|POLOK Lukáš. Accelerated Sparse Matrix Operations in Nonlinear Least Squares Solvers. Brno: Department of Computer Graphics and Multimedia FIT BUT, 2017.|
|Original title:||Accelerated Sparse Matrix Operations in Nonlinear Least Squares Solvers|
|Title (cs):||Akcelerace operací nad řídkými maticemi v nelineární metodě nejmenších čtverců|
|Publisher:||Department of Computer Graphics and Multimedia FIT BUT|
|Nonlinear least squares; numerical methods; sparse block matrix; general purpose computations on graphics processing units.|
|This thesis focuses on data structures for sparse block matrices and the associated algorithms for performing linear algebra operations that I have developed. Sparse block matrices occur naturally in many key problems, such as Nonlinear Least Squares (NLS) on graphical models. NLS are used by e.g. Simultaneous Localization and Mapping (SLAM) in robotics, Bundle Adjustment (BA) or Structure from Motion (SfM) in computer vision. Sparse block matrices also occur when solving Finite Element Methods (FEMs) or Partial Differential Equations (PDEs) in physics simulations. |
The majority of the existing state of the art sparse linear algebra implementations use elementwise sparse matrices and only a small fraction of them support sparse block matrices. This is perhaps due to the complexity of sparse block formats which reduces computational efficiency, unless the blocks are very large. Some of the more specialized solvers in robotics and computer vision use sparse block matrices internally to reduce sparse matrix assembly costs, but finally end up converting such representation to an elementwise sparse matrix for the linear solver.

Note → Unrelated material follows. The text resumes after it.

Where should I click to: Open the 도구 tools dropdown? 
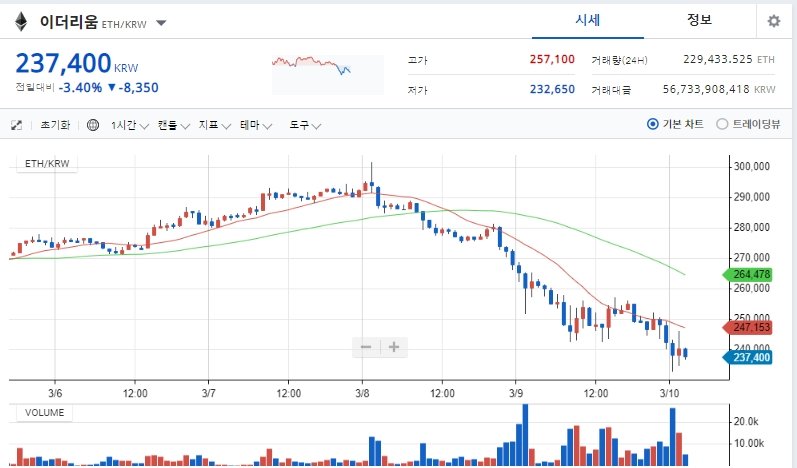305,125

Most of the existing sparse block matrix implementations focus only on a single operation, such as the matrix-vector product. The solution proposed in this thesis covers a broad range of functions: it includes efficient sparse block matrix assembly, matrix-vector and matrix-matrix products as well as triangular solving and Cholesky factorization. These operations can be used to construct both direct and iterative solvers as well as to compute eigenvalues. Highly efficient algorithms for both Central Processing Units (CPUs) and Graphics Processing Units (GPUs) are provided.
The proposed solution is integrated in SLAM++, a nonlinear least squares solver focused on robotics and computer vision. It is evaluated on standard datasets where it proves to significantly outperform other similar state of the art implementations, without sacrificing generality or accuracy in any way.